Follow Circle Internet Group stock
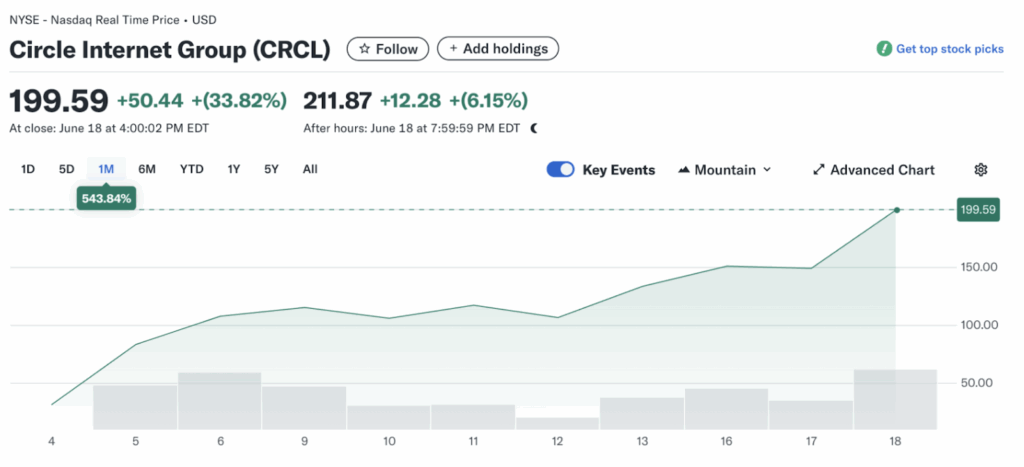1024x467 pixels. (x=388, y=49)
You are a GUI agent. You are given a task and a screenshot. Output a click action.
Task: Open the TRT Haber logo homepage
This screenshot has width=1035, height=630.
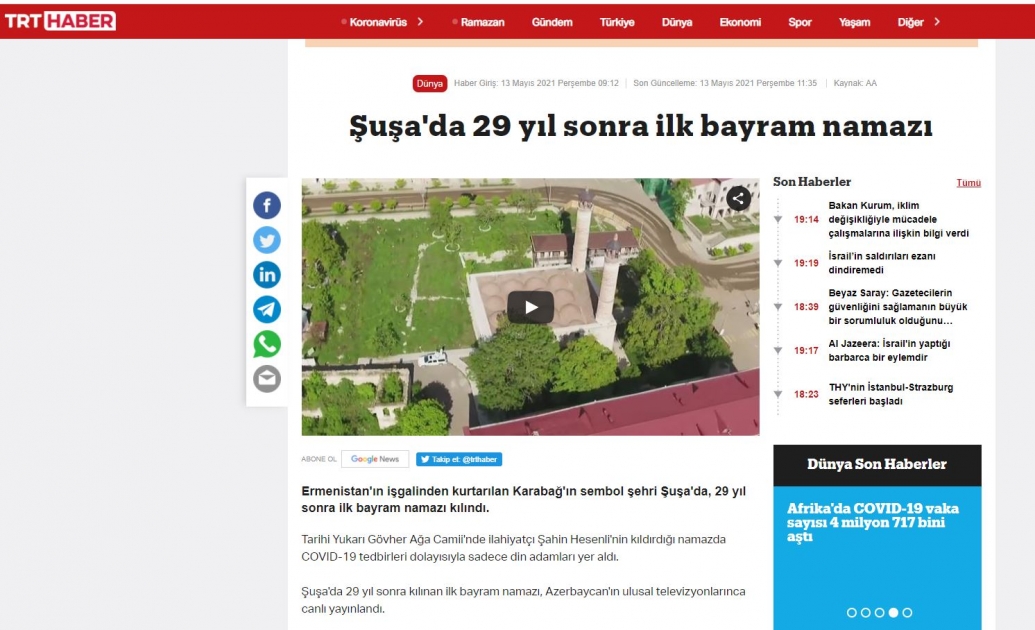click(60, 21)
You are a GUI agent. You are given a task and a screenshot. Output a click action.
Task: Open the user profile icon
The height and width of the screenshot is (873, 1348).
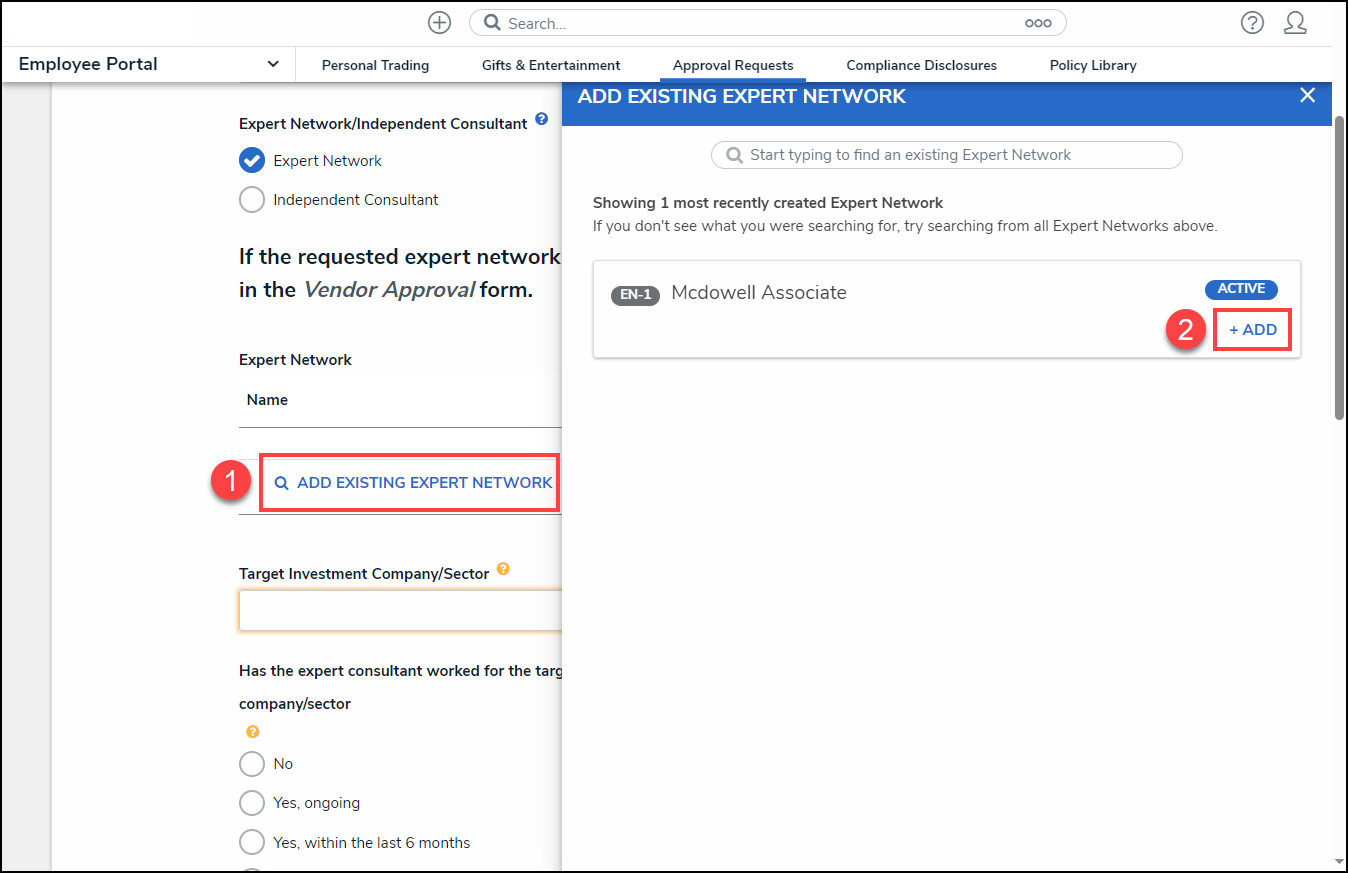[1295, 23]
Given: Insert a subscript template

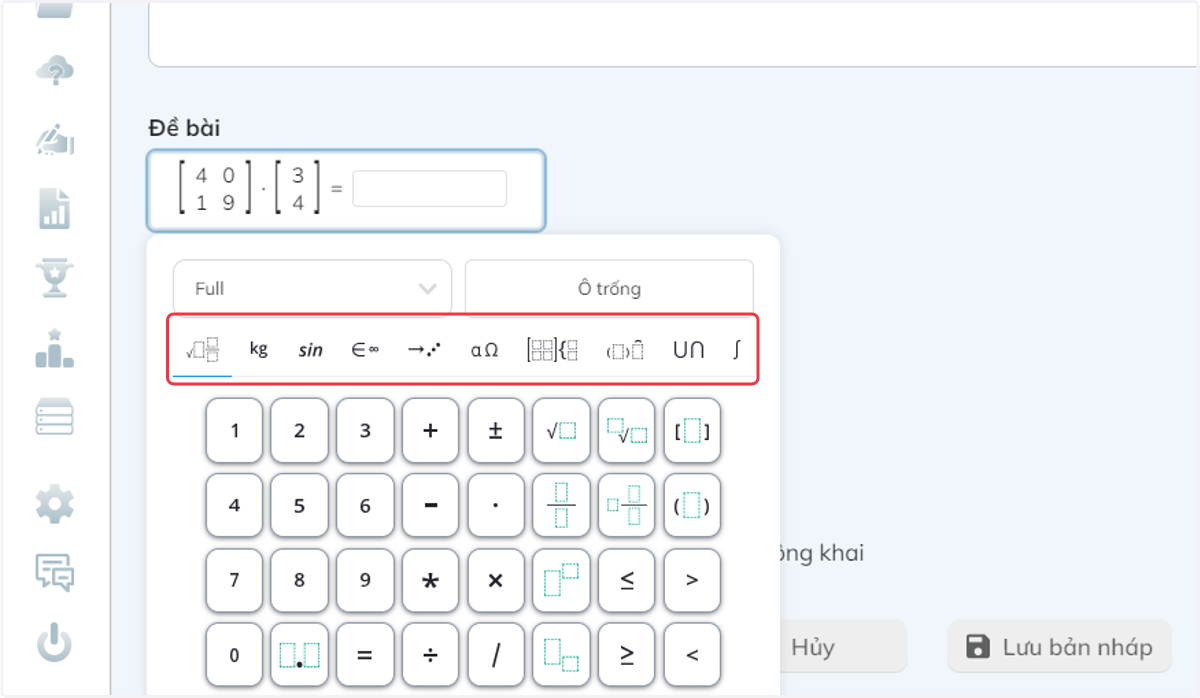Looking at the screenshot, I should pos(561,655).
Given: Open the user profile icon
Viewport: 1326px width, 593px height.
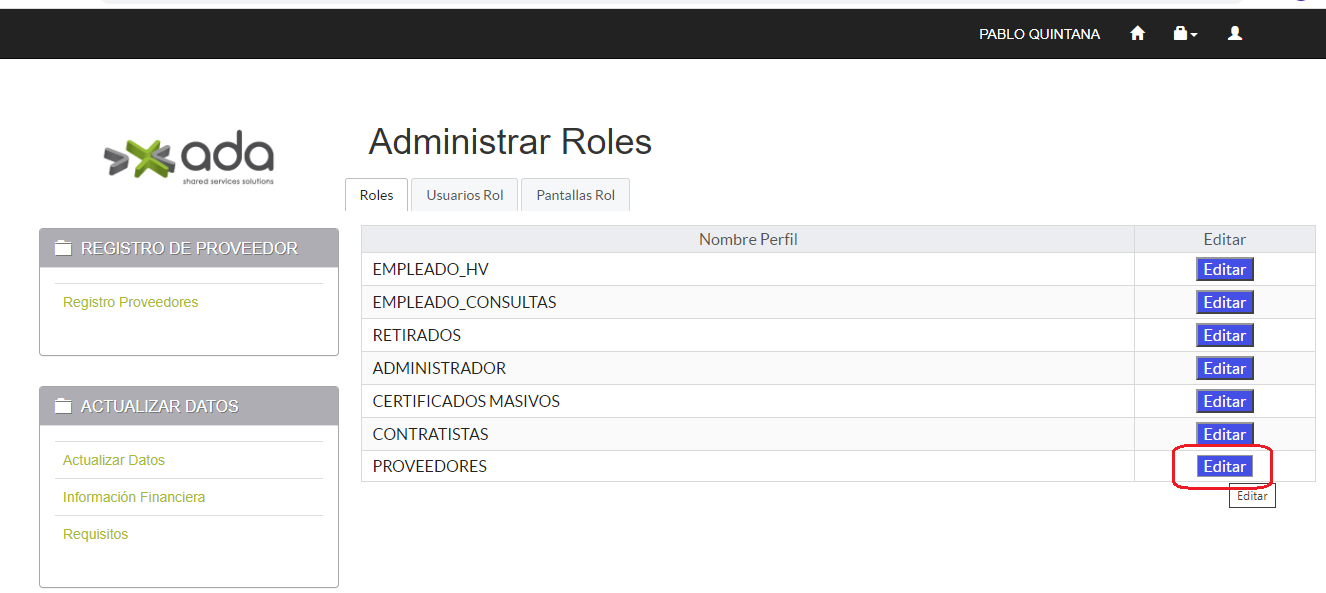Looking at the screenshot, I should 1235,34.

---+---

▶ **Task directions**
Extract the lines beginning with the one that contains "The height and" and ending with the last line of the listing. Keep them exact and drop the pictures.

▶ **Reply**
The height and width of the screenshot is (873, 1348).
[1295, 23]
Given: Insert a subscript template

Looking at the screenshot, I should pos(561,655).
Given: Open the user profile icon
Viewport: 1326px width, 593px height.
Looking at the screenshot, I should 1235,34.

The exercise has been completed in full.